I posted yesterday on a Foreign Affairs article about China’s fight against demographic decline. Here I include its analysis of other East Asian countries:

In 1989, Japan’s fertility rate dropped to its then lowest level: the “1.57 shock,” as it became known, induced Japanese authorities to expand childcare facilities and establish one of the world’s most generous systems of parental leave, at least on paper. After Taiwan and South Korea hit the same point in the early years of this century, their governments created new parental leave policies, expanded preschools, and offered financial bonuses to couples for having children. Singapore took an even more aggressive approach, establishing government-run matchmaking programs and public housing policies that strongly favor married couples.
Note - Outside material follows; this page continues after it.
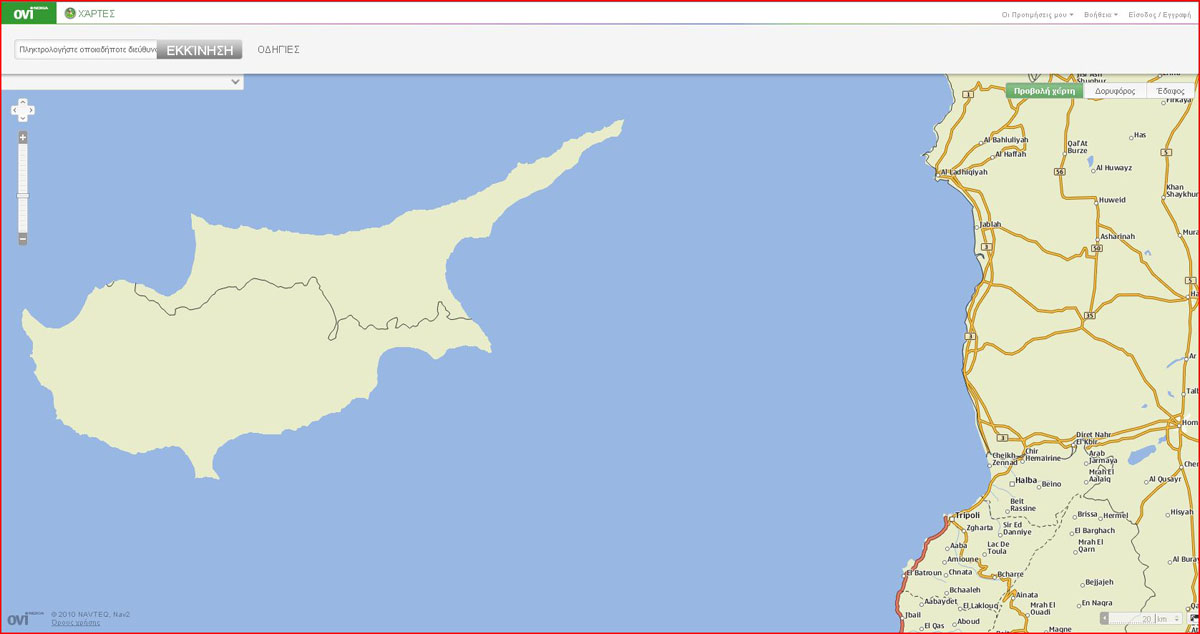Open the mini-map overview icon in the corner
Viewport: 1200px width, 634px height.
[x=1194, y=618]
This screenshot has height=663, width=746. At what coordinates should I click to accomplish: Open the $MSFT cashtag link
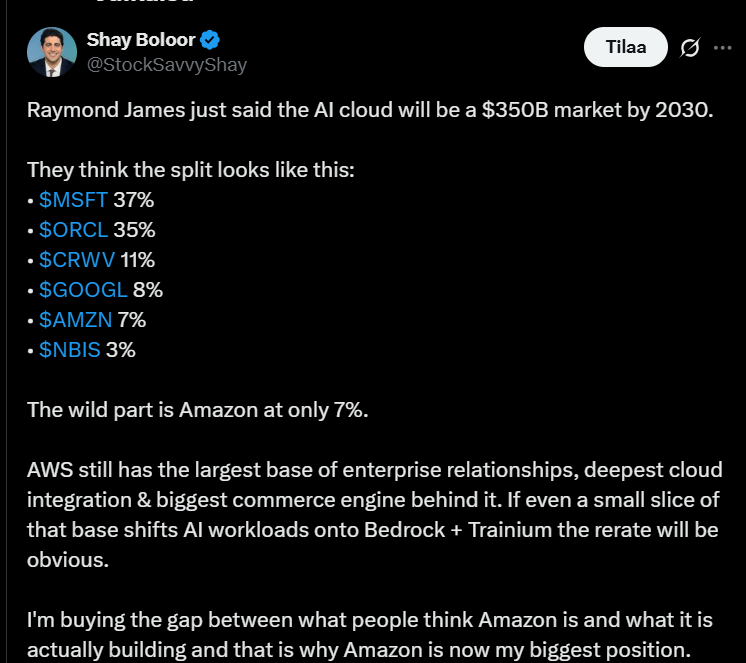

None of these ambitious measures mattered much. Fertility rates are not merely well under the replacement level of 2.1 births per woman, as is true for other aging countries such as Russia (1.8), Germany (1.6), or Italy (1.3). Hong Kong, South Korea’s rate is astonishingly low: 0.81 births per woman. By comparison, even geriatric Japan looks positively fecund at 1.37.

East Asia faces the same problems—high housing costs and demand for additional years of education—prompting young people globally to delay marriage and childbirth, or forego them altogether. However, as Taiwanese scholar Yen-hsin Alice Cheng notes, conservative social values play a particular role in East Asia. Roughly 40 percent of American births are out of wedlock. In Iceland, over 70 percent are. In Taiwan, Japan, and South Korea, that figure is four percent, two percent, and 1.5 percent, respectively.

Behind declining marriage and birth rates lie highly gendered social expectations of who will take care of small children and elderly in-laws. Sweden and Japan have among the world’s best systems of paid paternity leave. In 2019, around 90 percent of Swedish fathers took it. Only 7.5 percent of Japanese fathers did.